至此，我們已經分析完成 horovod 的入口，下面會分析具體如何啟動 Job。

0x03 執行訓練 Job

3.1 _launch_job

_launch_job 會根據配置或者安裝情況來進行具體呼叫。我們看到有三種可能：gloo, mpi, js。

jsrun的資料很難找，所以我們重點看看 gloo, mpi 這兩種。

def _launch_job(args, settings, nics, command):
    env = os.environ.copy()
    config_parser.set_env_from_args(env, args)

    def gloo_run_fn():
        driver_ip = network.get_driver_ip(nics)
        gloo_run(settings, nics, env, driver_ip, command)

    def mpi_run_fn():
        mpi_run(settings, nics, env, command)

    def js_run_fn():
        js_run(settings, nics, env, command)
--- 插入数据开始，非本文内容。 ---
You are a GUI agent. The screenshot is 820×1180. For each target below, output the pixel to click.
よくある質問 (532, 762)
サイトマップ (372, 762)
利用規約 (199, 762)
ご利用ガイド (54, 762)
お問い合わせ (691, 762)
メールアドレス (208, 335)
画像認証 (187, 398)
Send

    run_controller(args.use_gloo, gloo_run_fn,
                   args.use_mpi, mpi_run_fn,
                   args.use_jsrun, js_run_fn,
                   args.verbose)

3.2 run_controller

run_controller 依然是一箇中介函式，具體匯入 gloo 或者 mpi。

def run_controller(use_gloo, gloo_run, use_mpi, mpi_run, use_jsrun, js_run, verbosity):
    if use_gloo:
        gloo_run()
    elif use_mpi:
        mpi_run()
    elif use_jsrun:
        js_run()
    else:
        if mpi_built(verbose=verbose):
            if lsf.LSFUtils.using_lsf() and is_jsrun_installed():
                js_run()
            else:
                mpi_run()
        elif gloo_built(verbose=verbose):
            gloo_run()

目前邏輯如下：

              +-----------+
              |horovodrun |
              +-----+-----+
                    |
                    |
                    v
           +--------+--------+
           | run_commandline |
           +----+------+-----+
                |      |
      +---------+      +--------+
      |                         |
      |                         |
      v                         v
+-----+--------+           +----+--------+
| _run_elastic |           | _run_static |
|              |           |             |
+--------------+           +------+------+
                                  |
                                  |
                                  v
                           +------+------+
                           | _launch_job |
                           |             |
                           +------+------+
                                  |
                                  |
                                  v
                        +---------+--------+
                        |  run_controller  |
                        |                  |
                        +----+----+-----+--+
                             |    |     |
               +-------------+    |     +--------+
               |                  |              |
               |                  |              |
               v                  v              v
        +------+---+       +------+----+     +---+-----+
        | gloo_run |       |   mpi_run |     | js_run  |
        |          |       |           |     |         |
        +----------+       +-----------+     +---------+

於是我們下面就分為兩個分支介紹：gloo & mpi。

0x04 Gloo 實現

4.1 Gloo 簡介

Gloo 是 facebook出品的一個類似MPI的集合通訊庫（https://github.com/facebookincubator/gloo）。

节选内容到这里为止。